Si le crime est irréparable et la culpabilité nullement héréditaire, des exercices de réparation peuvent être, somme toute, un début de solution politique à ces tragédies du « passé ». Cette réparation est non seulement souhaitable mais nécessaire autant pour cultiver la vigilance sur des formes de barbaries contemporaines que pour s’inspirer des énergies et des forces incommensurables de celles et ceux qui dont les forces de vie ont eu raison des programmes de morts. Bayonne et le Pays Basque sont attendus !

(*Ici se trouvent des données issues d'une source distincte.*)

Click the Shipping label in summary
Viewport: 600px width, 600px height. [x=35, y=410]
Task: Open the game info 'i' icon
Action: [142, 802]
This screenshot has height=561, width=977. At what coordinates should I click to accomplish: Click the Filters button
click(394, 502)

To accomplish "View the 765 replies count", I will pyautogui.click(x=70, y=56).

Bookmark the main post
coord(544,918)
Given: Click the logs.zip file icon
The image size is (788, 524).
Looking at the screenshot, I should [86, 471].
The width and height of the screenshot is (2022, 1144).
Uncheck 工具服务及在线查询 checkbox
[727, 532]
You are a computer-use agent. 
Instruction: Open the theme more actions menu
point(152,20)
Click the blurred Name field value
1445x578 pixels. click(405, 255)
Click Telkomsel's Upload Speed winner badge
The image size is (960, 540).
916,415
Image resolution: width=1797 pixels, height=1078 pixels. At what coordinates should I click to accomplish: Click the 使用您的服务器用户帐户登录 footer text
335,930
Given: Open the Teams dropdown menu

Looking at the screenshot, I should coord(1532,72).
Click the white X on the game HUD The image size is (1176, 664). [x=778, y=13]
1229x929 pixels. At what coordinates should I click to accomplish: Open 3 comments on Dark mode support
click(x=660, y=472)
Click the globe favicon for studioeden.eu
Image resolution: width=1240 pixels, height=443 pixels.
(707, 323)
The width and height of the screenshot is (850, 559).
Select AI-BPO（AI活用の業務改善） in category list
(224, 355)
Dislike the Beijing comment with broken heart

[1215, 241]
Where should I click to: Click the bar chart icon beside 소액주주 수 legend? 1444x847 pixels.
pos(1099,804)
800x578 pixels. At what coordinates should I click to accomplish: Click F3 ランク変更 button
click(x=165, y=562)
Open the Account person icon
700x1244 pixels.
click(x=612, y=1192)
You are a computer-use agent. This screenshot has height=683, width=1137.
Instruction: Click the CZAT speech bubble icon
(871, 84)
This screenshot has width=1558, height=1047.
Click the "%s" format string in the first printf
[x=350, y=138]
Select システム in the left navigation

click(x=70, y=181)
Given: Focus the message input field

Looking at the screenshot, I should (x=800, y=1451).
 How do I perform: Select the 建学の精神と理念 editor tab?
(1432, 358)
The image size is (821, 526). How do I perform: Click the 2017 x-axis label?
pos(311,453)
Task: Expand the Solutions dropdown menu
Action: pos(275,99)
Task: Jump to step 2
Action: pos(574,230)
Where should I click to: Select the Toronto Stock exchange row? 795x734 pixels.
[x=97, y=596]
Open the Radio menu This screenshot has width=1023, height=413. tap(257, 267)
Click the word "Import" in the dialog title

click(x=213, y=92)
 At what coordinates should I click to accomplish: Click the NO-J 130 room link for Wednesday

C’est le sens de la commémoration solennelle du 27 avril prochain, dans le cadre du 173e anniversaire de l’abolition de l’esclavage, à laquelle sont invitées les autorités civiles et les populations (Rendez vous à Bayonne, le 27 avril à 11h30 devant le DIDAM, ancienne inscription maritime, 6 Quai de Lesseps, 64100 Bayonne).
Karfa DIALLO,
Essayiste, fondateur de Mémoires & Partages et membre du conseil d’orientation de la Fondation pour la mémoire de l’esclavage
SOURCES
Belzenia, prison d’esclaves noirs au Pays Basque, Kepa Olaizola, 2013
Ciboure, 400 ans d’histoire, Guy Lalanne, 2019, Jakintza
La Traite bayonnaise, Marion Graff et Jacques de Cauna, 2009, Cairn Editions
Dictionnaire des gens de couleur dans la France moderne, Volume III, dirigé par Erick Noel, 2017
3 réponses
Bonjour, à Hendaye nous avons le quartier Belzenia, il y a dû y avoir quelque chose
Merci pour votre travail
Bonjour Karine,
Nous vous remercions pour vos encouragements.
Bien cordialement
Patrick
Instructif et éclairant !
Merci à vous, Karfa, pour ce bel article.